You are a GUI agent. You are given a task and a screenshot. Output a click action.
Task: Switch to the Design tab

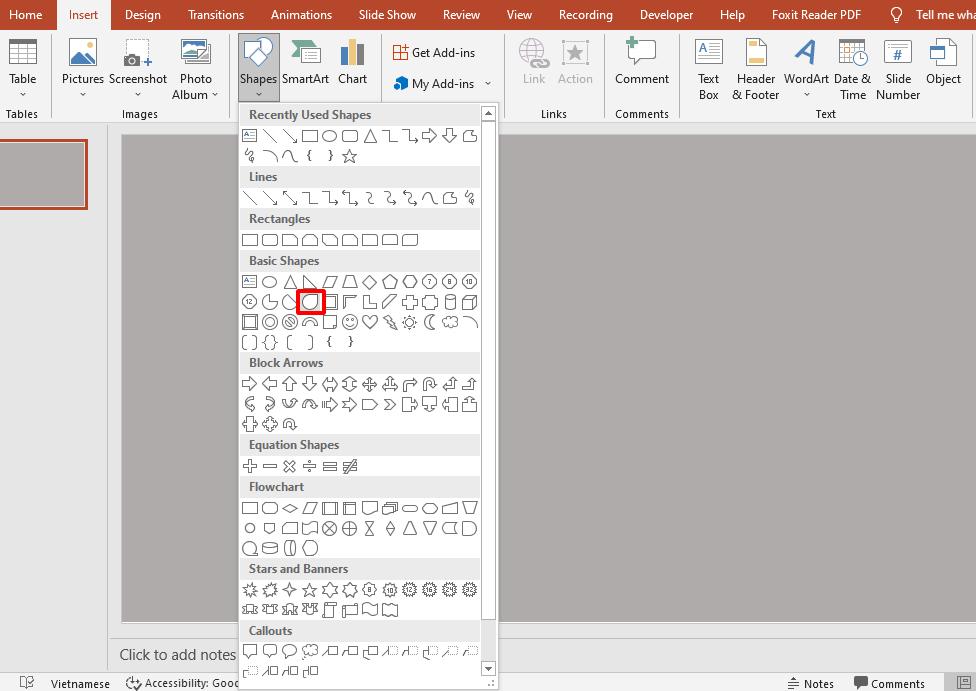(x=142, y=14)
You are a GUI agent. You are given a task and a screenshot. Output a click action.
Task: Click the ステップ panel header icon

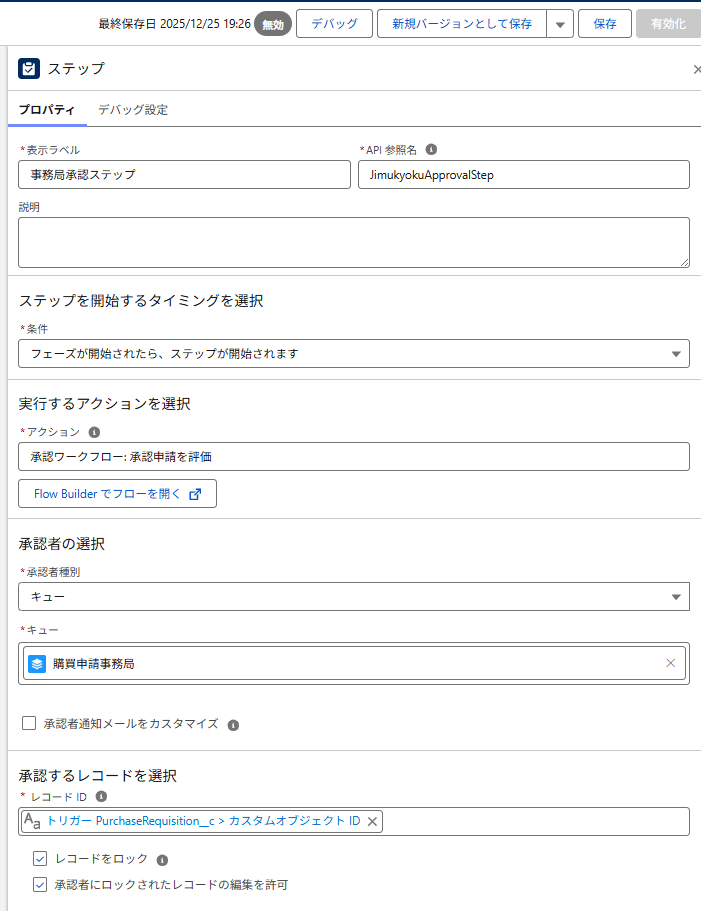(29, 68)
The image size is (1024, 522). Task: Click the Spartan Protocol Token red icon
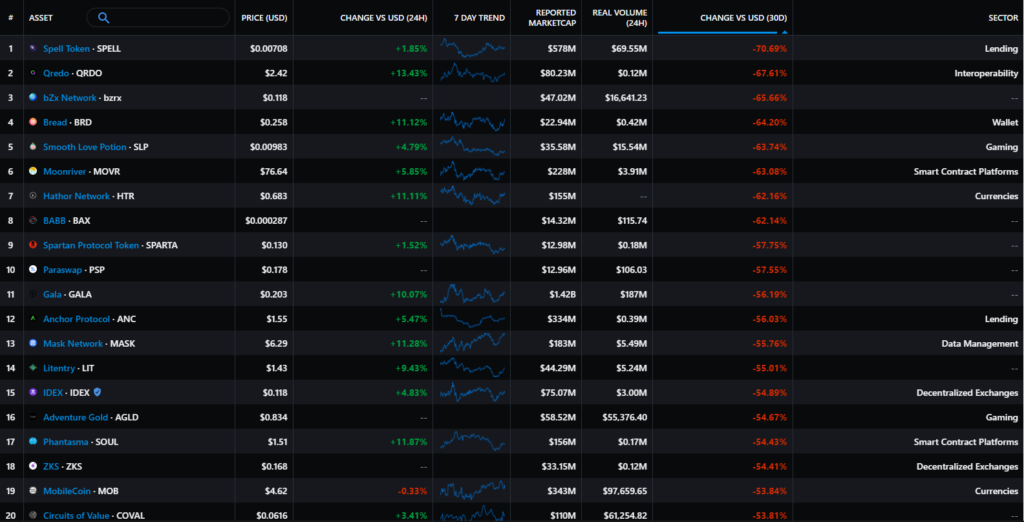pyautogui.click(x=33, y=245)
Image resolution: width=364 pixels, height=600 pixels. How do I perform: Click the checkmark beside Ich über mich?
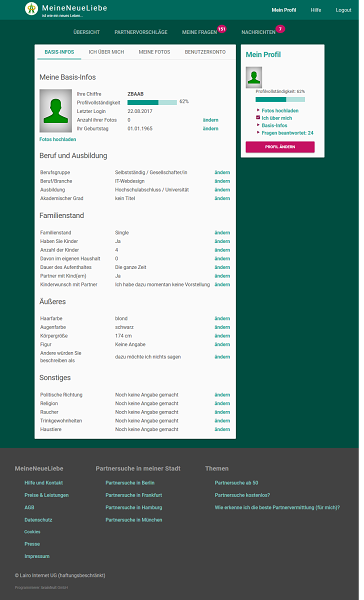(258, 117)
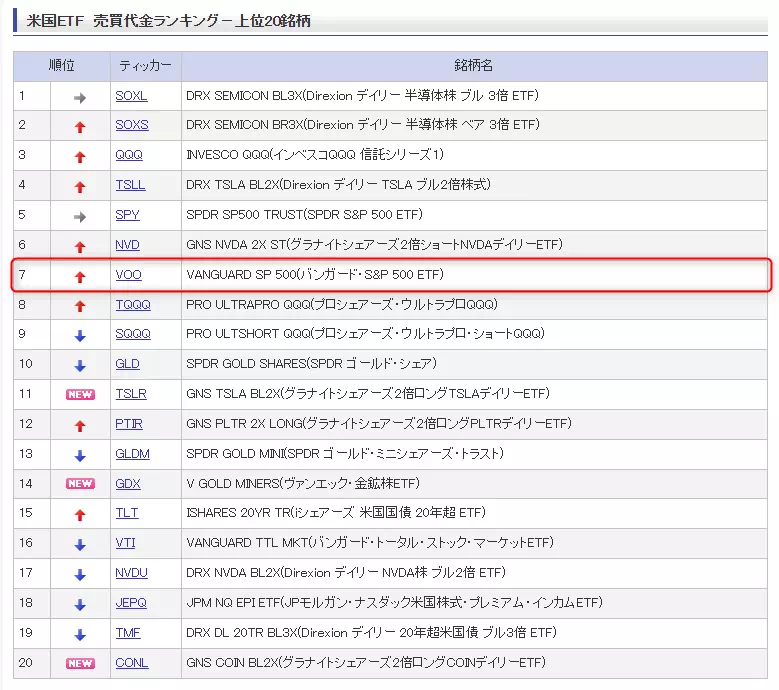Click the red up arrow beside TLT
779x690 pixels.
(80, 514)
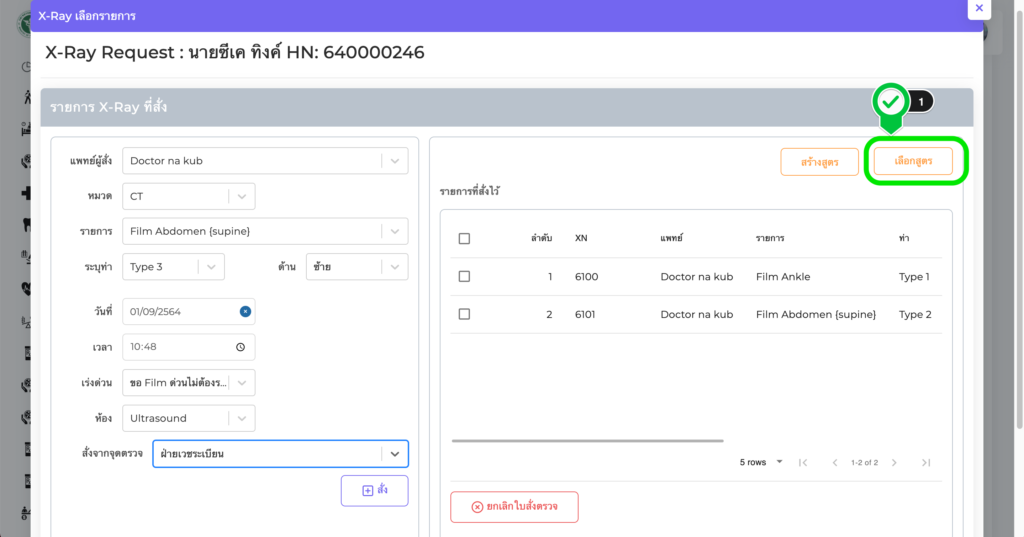Open the CT category dropdown

(242, 197)
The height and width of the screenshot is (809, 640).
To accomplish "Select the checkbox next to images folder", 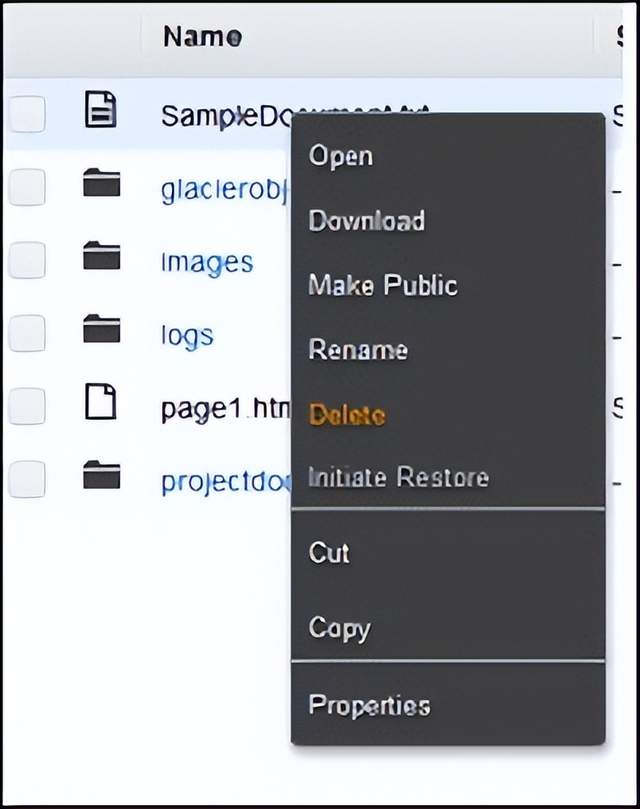I will (x=27, y=260).
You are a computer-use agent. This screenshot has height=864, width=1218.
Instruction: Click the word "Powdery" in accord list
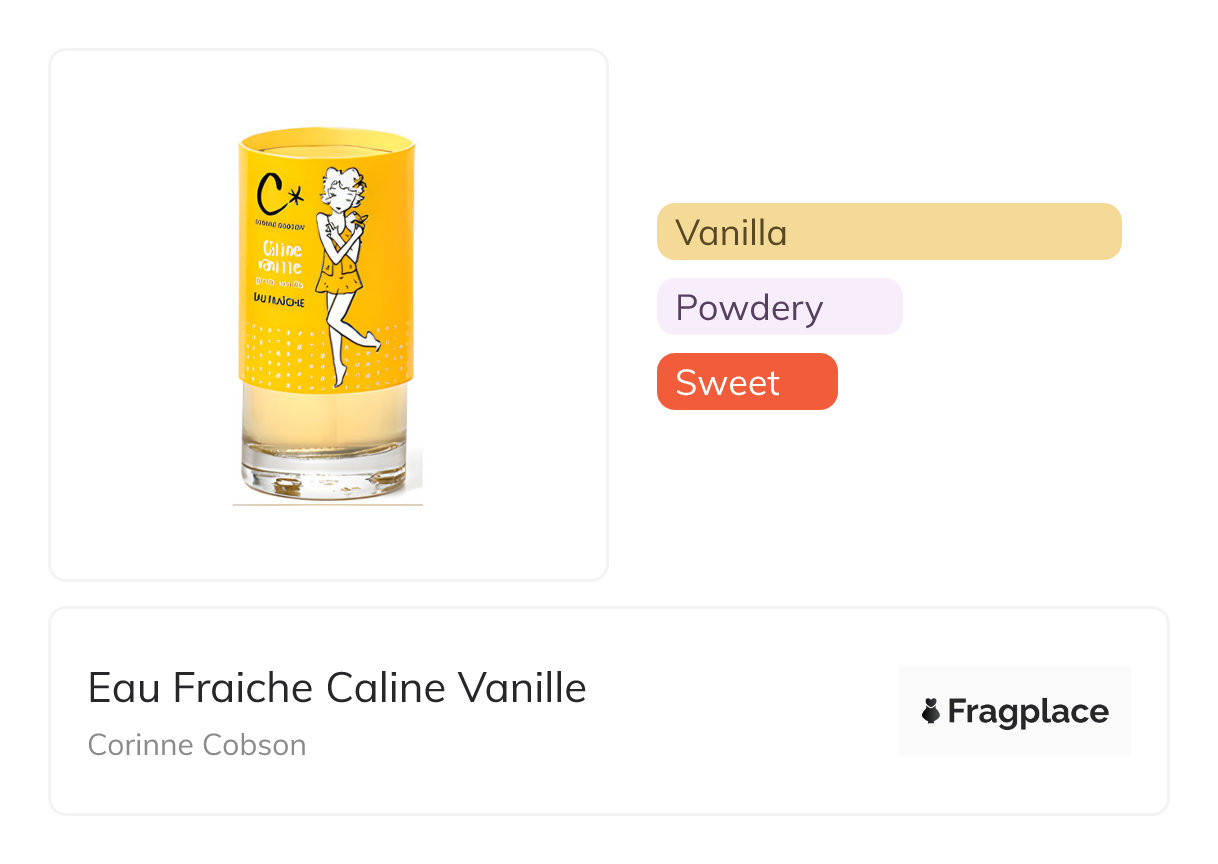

● ● ● ● ● ● ●

Exercise aim:
Return every line of the listing that has the word "screenshot" in it.

Task response:
You are a GUI agent. You are given a task and a screenshot. Output a click action.
You are a GUI agent. You are given a task and a screenshot. Output a click action.
The height and width of the screenshot is (809, 640).
You are a computer-use agent. This screenshot has height=864, width=1218.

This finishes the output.